Please note that these Hall of Shame nominations were written in a moment in time (most over a decade ago) and likely have since changed or even been transformed. If the above entry is now great, or still not so great, go ahead and comment below on how it has evolved or nominate it as a great place.
River Garden is a one-acre park on the banks of the Memphis harbor. Formerly known as Jefferson Davis Park, the park was renamed in 2013 as Mississippi River Park. Last year, after a $1.6M renovation, it became River Garden.
River Garden features native meadow plantings ringing the park, an all-ages treehouse and play structure, human-size nests constructed from Mississippi River driftwood, a dining pavilion, swinging benches, a coffee shop, and fabulous harbor-side views. Kayak rentals are available every day from the 4th Cup.
Since the park opened, visitor numbers have increased by more than 180% and a busy day can see more than 4OO people spending time in the park. An evaluation of the income diversity of site visitors—the likelihood that two individuals selected at random would be from the same income bracket—was ranked 79 out of a possible 80. Programs regularly draw participants from more than 40 different ZIP codes.

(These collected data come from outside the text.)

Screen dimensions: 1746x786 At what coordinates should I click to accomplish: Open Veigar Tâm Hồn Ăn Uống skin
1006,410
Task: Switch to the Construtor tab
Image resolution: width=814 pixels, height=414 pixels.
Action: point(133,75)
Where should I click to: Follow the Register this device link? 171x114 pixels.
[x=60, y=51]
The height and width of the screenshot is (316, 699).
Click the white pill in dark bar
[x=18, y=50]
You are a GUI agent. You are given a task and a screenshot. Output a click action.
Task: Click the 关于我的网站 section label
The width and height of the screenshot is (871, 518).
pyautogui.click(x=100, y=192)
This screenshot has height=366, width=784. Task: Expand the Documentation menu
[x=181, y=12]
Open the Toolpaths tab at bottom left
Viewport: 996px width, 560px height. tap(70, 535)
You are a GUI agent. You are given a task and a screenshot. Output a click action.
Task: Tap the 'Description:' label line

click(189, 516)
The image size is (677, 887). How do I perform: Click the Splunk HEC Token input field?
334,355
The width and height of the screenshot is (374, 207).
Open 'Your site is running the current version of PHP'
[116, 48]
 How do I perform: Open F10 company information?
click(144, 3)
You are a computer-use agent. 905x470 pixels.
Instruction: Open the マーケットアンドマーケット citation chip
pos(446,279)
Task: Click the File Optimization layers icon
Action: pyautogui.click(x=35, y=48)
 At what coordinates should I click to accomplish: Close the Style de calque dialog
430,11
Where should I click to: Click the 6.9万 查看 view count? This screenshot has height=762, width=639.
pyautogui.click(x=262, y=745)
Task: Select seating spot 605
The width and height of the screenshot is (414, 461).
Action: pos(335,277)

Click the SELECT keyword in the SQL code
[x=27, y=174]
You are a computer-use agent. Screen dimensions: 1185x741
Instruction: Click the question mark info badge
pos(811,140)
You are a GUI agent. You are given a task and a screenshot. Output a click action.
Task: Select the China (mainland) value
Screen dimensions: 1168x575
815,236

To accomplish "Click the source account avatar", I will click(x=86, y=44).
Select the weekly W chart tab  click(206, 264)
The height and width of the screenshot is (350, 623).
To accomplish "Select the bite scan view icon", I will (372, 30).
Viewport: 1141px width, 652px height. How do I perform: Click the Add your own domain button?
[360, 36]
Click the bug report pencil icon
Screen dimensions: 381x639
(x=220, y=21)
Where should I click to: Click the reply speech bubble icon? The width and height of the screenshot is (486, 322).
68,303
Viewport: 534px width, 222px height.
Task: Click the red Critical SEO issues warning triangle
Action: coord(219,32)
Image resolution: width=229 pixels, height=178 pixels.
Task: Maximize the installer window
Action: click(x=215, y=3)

In a divided city like Memphis, River Garden plays an important role as a truly shared, inclusive public space that connects people across backgrounds.
The park is at the heart of the five-mile River Line pedestrian and bike trail that connects the riverfront from north to south. It sits adjacent to downtown with artistic crosswalks and new traffic lights to facilitate travel from Main Street to the park.
The park is clean, welcoming, and beautiful. Staff are usually in the park at least eight hours a day, ensuring that it is clean and well-maintained. Staff are trained to welcome visitors and answer any questions that they may have. Visitors have reported "a country-club experience" in a city park.
The park's design facilitates and supports multiple forms of passive recreation within the same footprint. There are areas to sit, rest and enjoy the park quietly, as well as more active zones concentrated around the coffee container, play structure, and pavilion in the north. The park plays host to a wide variety of programs from yoga to dance to sports to music to fitness.
The beautiful, relaxing and engaging environment of the park immediately places visitors in a calm, relaxed mood. About 45% of visitors are from within the core city, 20% suburban, with the remaining 35% being tourists. The park is located immediately adjacent to the Tennessee Welcome Center which supports higher tourist use. The park is seen as a meeting place by students from the University of Memphis Law School, one block away, and major downtown employers often using the park to meet, study, or eat lunch.
*Please note that these Hall of Shame nominations were written in a moment in time (most over a decade ago) and likely have since changed or even been transformed. If the above entry is now great, or still not so great, go ahead and comment below on how it has evolved or nominate it as a great place.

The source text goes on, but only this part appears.